Signal transduction in the hypothalamic corticotropin-releasing factor system and its clinical implications

Abstract

Corticotropin-releasing factor (CRF) is a major regulatory peptide in the hypothalamic–pituitary–adrenal (HPA) axis under stress conditions. In response to stress, CRF is produced in the hypothalamic paraventricular nucleus. Forskolin- or pituitary adenylate cyclase-activating polypeptide-stimulated CRF gene transcription is mediated by the cyclic AMP (cAMP) response element on the CRF 5′-promoter region. Estrogens enhance activation of the CRF gene in stress, while inducible cAMP-early repressor suppresses the stress response via inhibition of the cAMP-dependent CRF gene.
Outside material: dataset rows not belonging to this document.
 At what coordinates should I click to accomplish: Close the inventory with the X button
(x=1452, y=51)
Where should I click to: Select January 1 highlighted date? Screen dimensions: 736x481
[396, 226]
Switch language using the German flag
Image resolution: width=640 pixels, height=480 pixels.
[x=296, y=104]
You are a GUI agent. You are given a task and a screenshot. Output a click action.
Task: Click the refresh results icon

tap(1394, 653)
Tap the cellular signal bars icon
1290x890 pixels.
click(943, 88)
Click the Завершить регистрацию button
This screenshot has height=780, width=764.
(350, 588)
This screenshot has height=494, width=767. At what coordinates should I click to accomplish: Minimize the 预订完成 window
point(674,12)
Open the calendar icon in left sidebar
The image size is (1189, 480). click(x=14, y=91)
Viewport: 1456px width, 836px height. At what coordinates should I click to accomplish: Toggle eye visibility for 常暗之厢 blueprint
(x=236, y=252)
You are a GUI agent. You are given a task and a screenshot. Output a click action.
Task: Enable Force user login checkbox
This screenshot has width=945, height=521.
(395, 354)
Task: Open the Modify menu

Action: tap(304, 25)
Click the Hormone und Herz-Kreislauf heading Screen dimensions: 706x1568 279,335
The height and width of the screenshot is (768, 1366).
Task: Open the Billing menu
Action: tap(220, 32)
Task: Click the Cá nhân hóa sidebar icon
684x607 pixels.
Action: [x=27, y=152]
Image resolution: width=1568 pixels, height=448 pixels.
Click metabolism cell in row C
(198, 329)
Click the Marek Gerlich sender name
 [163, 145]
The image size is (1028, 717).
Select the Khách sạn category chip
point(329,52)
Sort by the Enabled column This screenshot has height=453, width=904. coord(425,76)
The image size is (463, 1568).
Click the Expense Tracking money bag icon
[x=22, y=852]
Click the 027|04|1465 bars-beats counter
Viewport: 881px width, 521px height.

Glucocorticoid-dependent repression of cAMP-stimulated CRF promoter activity is mediated by both the negative glucocorticoid-response element and the serum-response element, while interleukin-6 (IL-6) stimulates the CRF gene. Suppressor of cytokine signaling-3, stimulated by IL-6 and cAMP, is involved in the negative regulation of CRF gene expression. Such complex mechanisms contribute to stress responses and homeostasis in the hypothalamus. Moreover, disruption of the HPA axis may cause a number of diseases related to stress. For example, CRF-induced p21-activated kinase 3 mRNA expression may be related to the proliferation of corticotrophs in Nelson's syndrome. A higher molecular weight form of immunoreactive β-endorphin, putative proopiomelanocortin (POMC), is increased in CRF-knockout mice, suggesting the important role of CRF in the processing of POMC through changes in prohormone convertase type-1 expression levels.